**DIRECTION**
Render the lines below, starting at the line that contains "You are a GUI" and ending at the line that contains "pyautogui.click(x=168, y=266)", as a JSON list of strings with one string per line. Omit blank lines, and leave the pictures out.

---------- ENTRIES PROVIDED

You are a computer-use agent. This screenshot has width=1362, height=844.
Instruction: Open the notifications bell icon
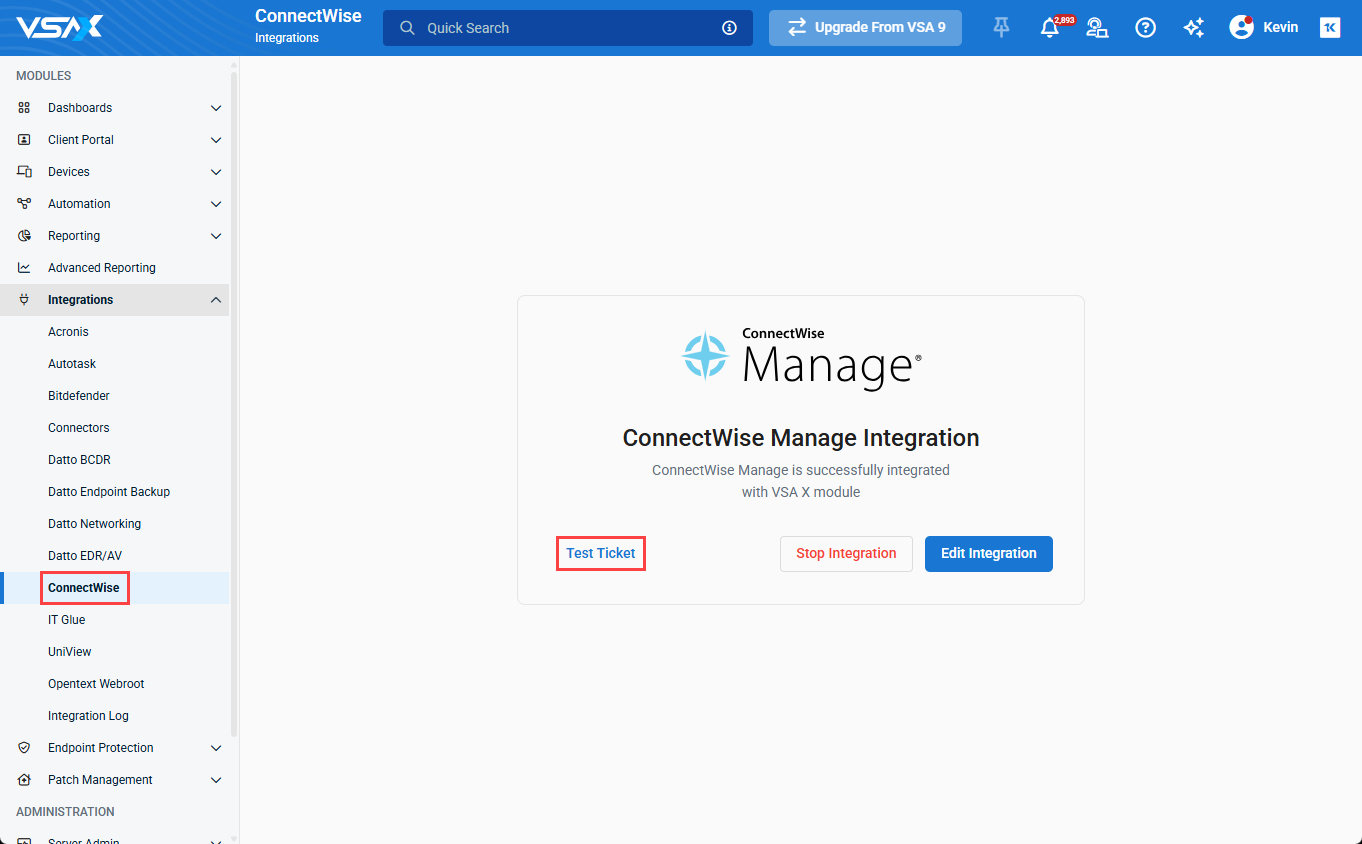coord(1049,28)
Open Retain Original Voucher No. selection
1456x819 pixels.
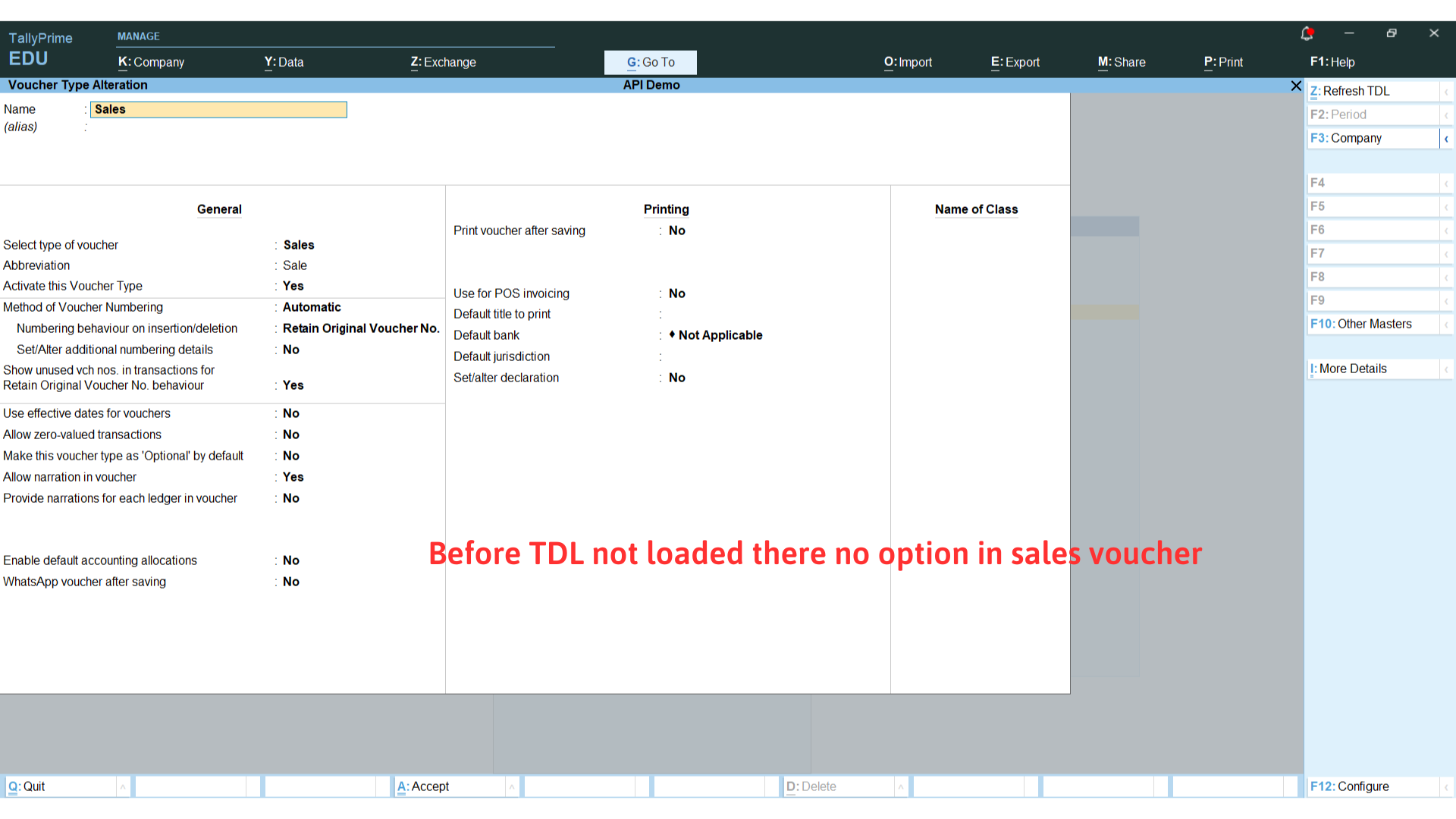coord(361,328)
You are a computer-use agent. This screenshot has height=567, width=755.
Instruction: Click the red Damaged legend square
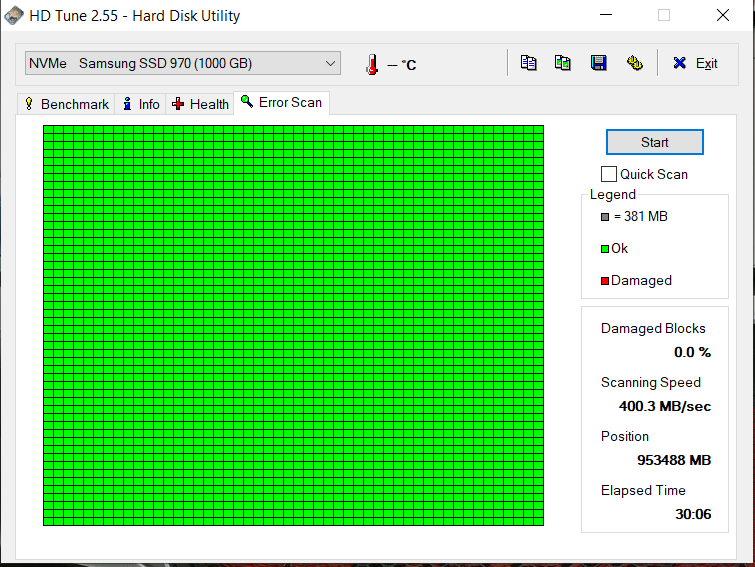pos(605,281)
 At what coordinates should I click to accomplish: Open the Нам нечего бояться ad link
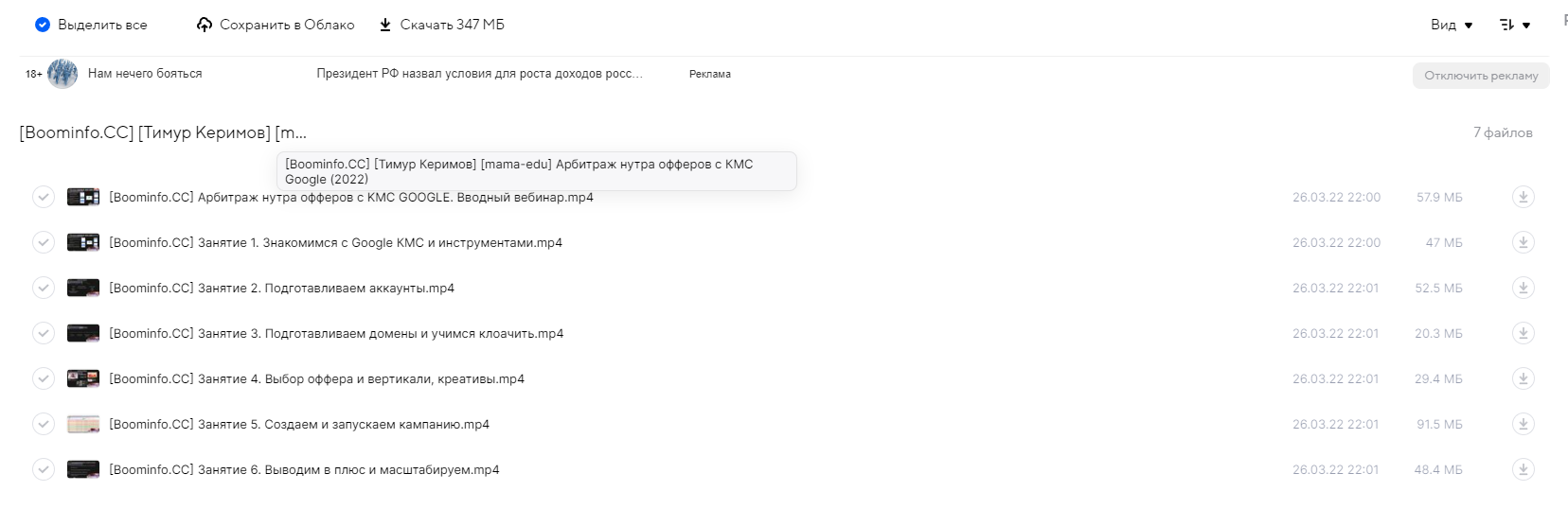[145, 74]
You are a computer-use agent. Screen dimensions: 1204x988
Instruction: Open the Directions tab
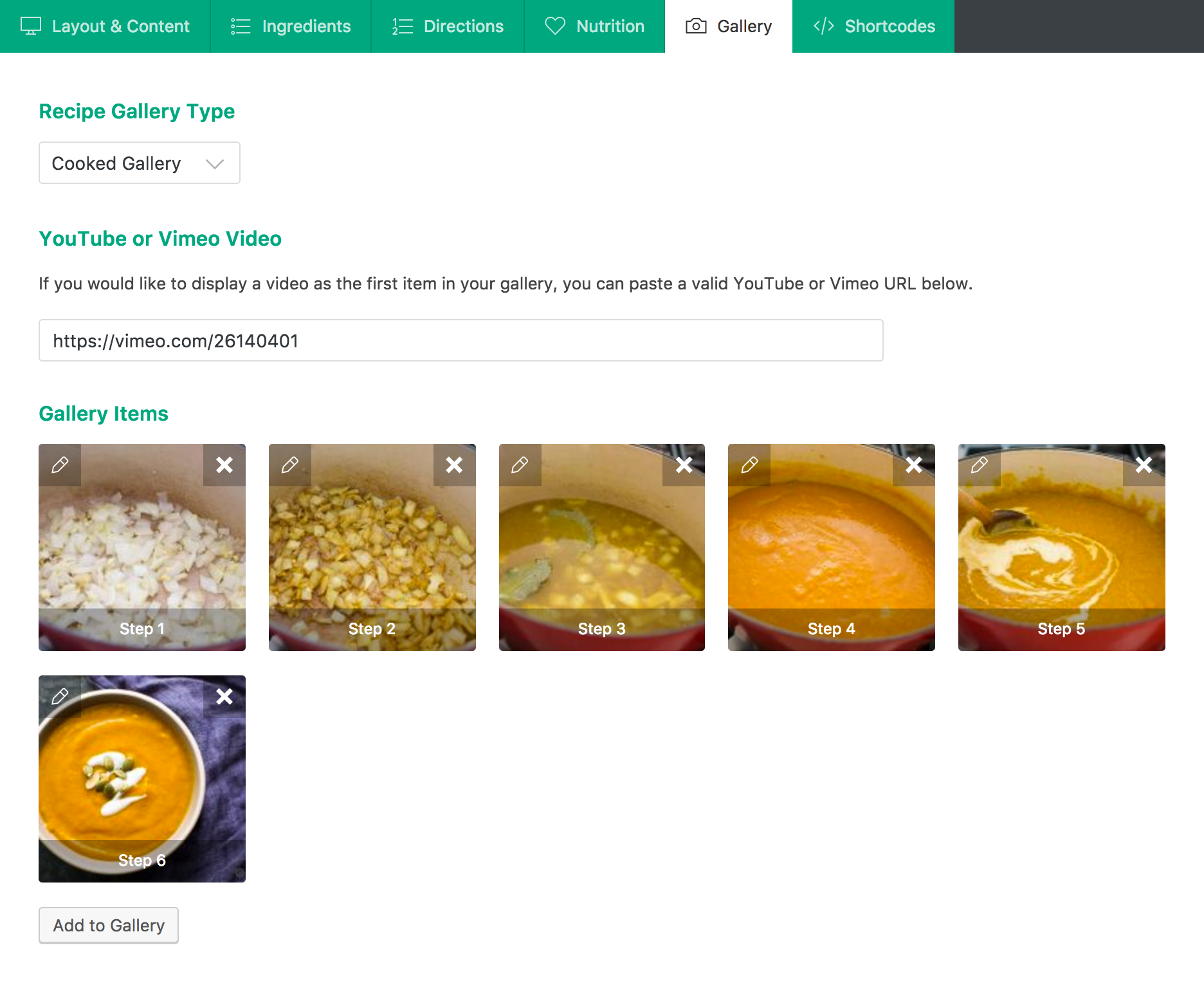[448, 26]
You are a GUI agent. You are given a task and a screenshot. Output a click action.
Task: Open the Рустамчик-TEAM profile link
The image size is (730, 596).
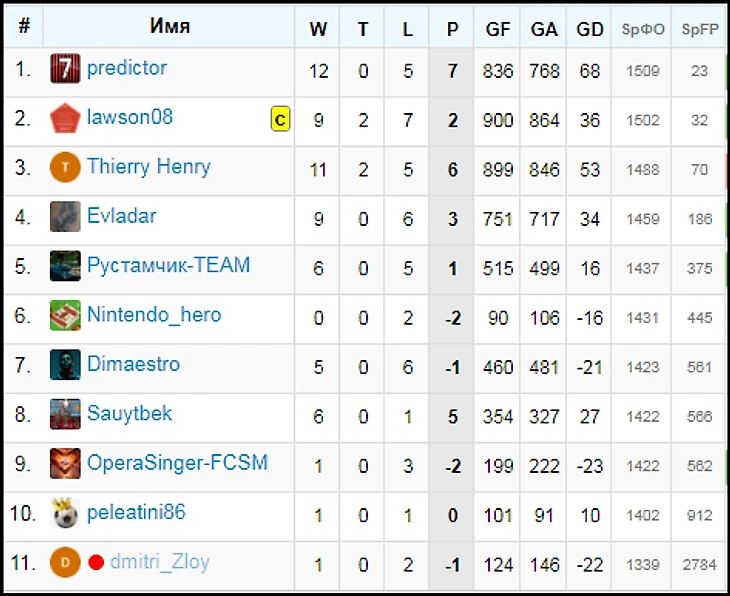pyautogui.click(x=168, y=266)
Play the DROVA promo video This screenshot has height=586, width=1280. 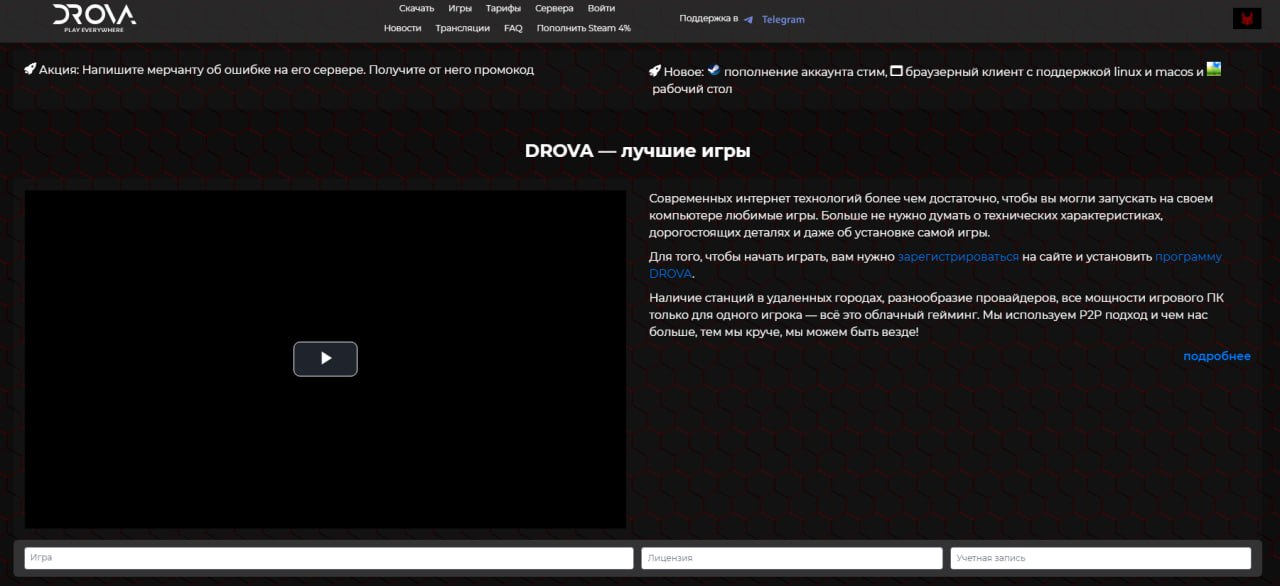tap(325, 359)
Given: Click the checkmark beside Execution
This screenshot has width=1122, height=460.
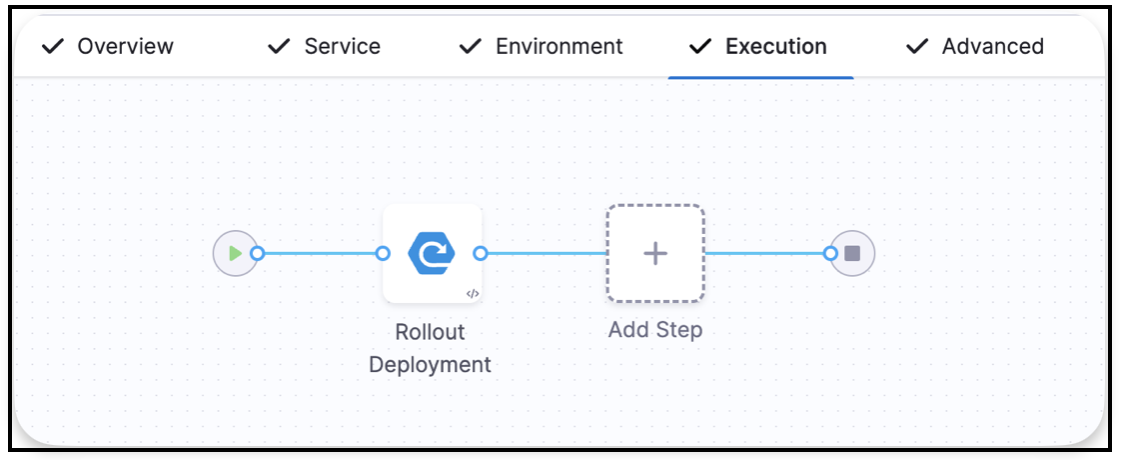Looking at the screenshot, I should pyautogui.click(x=700, y=47).
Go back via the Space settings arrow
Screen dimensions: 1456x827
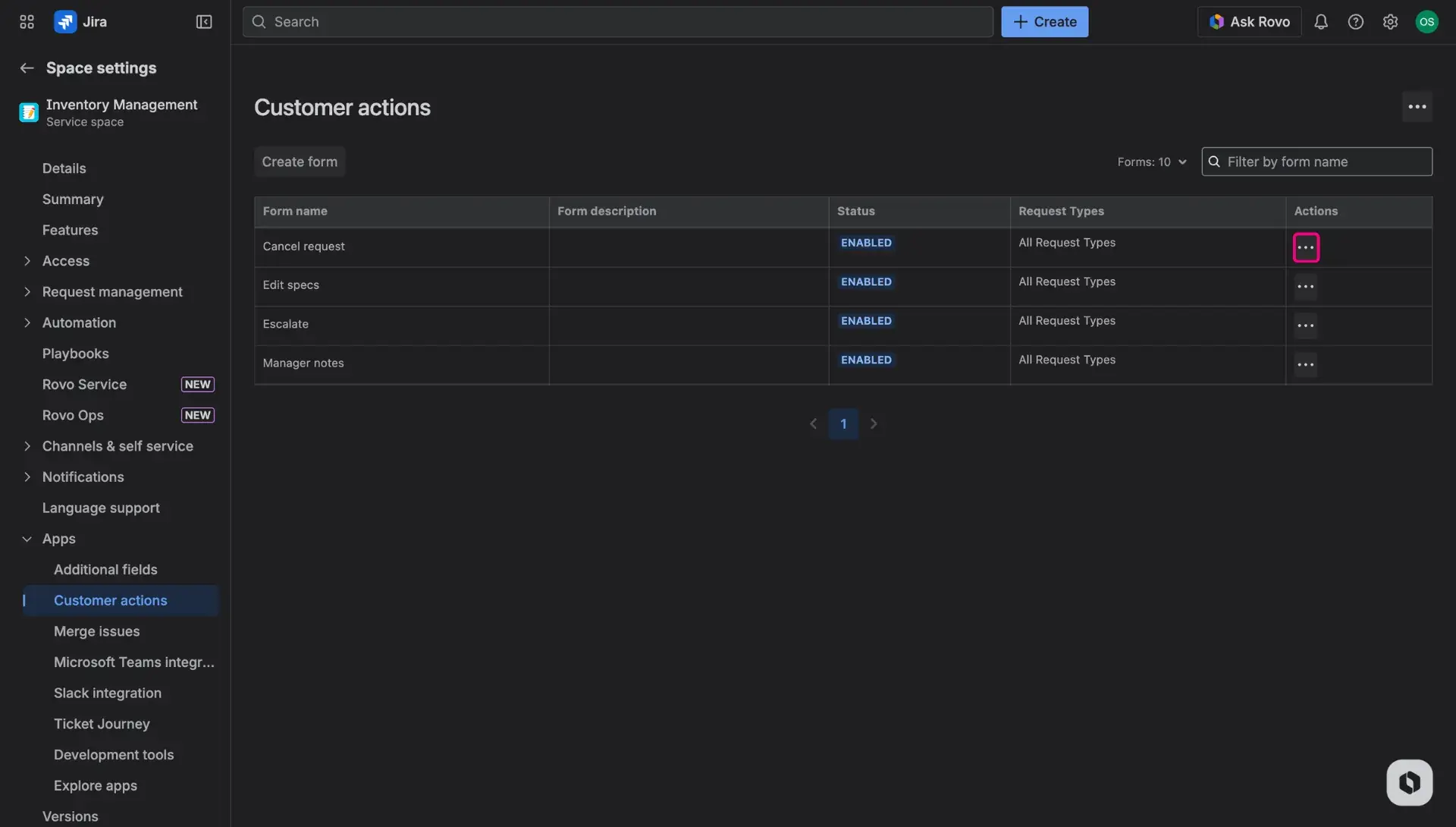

--------------------

**TASK RESULT**
[
  "You are a GUI agent. You are given a task and a screenshot. Output a click action.",
  "Task: Open the Рустамчик-TEAM profile link",
  "The image size is (730, 596).",
  "pyautogui.click(x=168, y=266)"
]